[Data for review — start]
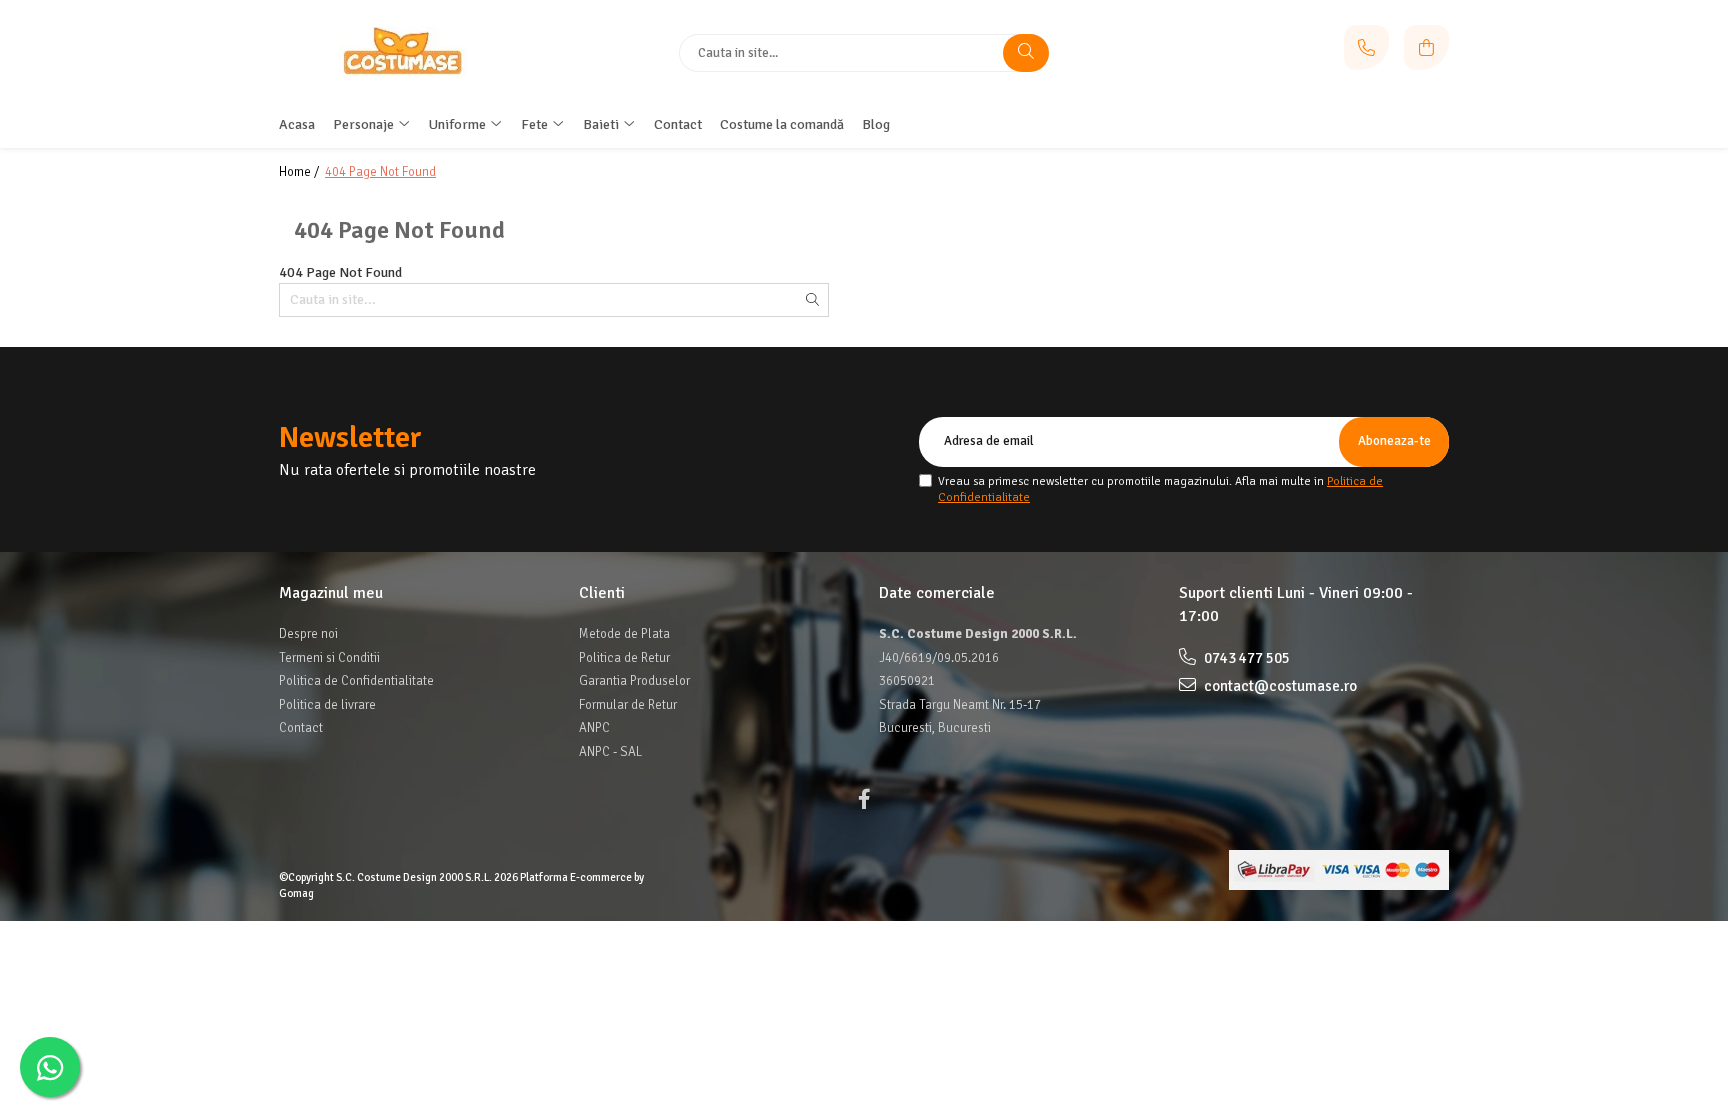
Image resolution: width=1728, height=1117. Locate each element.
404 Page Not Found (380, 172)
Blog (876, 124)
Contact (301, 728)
[Data for review — finish]
[Data for review — start]
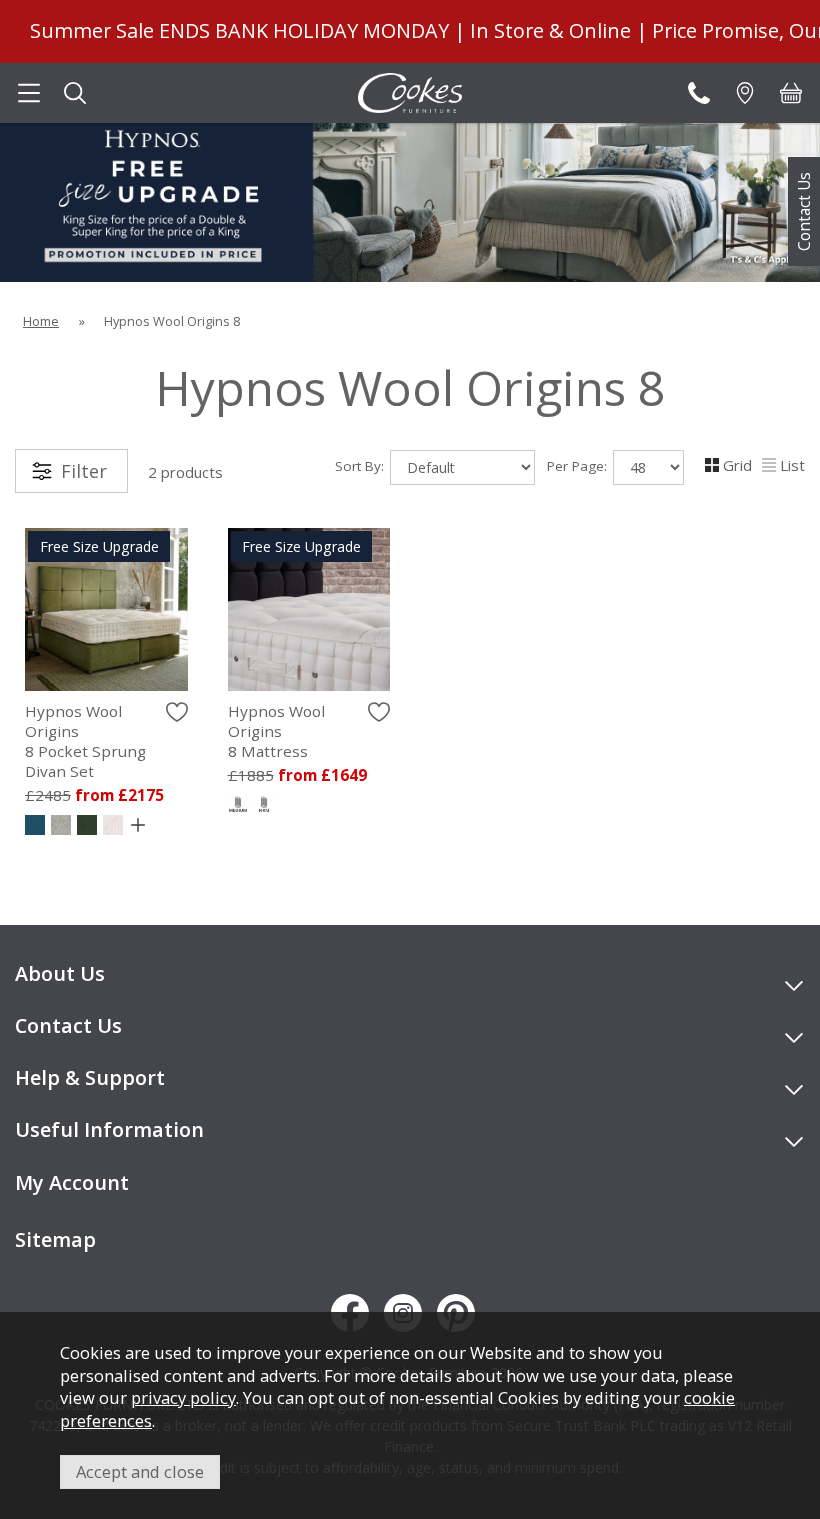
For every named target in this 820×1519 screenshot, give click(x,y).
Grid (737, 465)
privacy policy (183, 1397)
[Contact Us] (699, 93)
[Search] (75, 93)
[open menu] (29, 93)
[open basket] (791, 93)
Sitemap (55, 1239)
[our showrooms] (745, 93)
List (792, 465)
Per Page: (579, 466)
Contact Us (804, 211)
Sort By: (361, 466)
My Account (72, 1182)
[Data for review — finish]
Problem – Given the data above, transcribe exactly the lines from the one containing "Image resolution: width=1728, height=1117." down to the one containing "Contact (301, 728)", and no others.

Output of the task –
Image resolution: width=1728, height=1117. Locate each element.
404 Page Not Found (380, 172)
Blog (876, 124)
Contact (301, 728)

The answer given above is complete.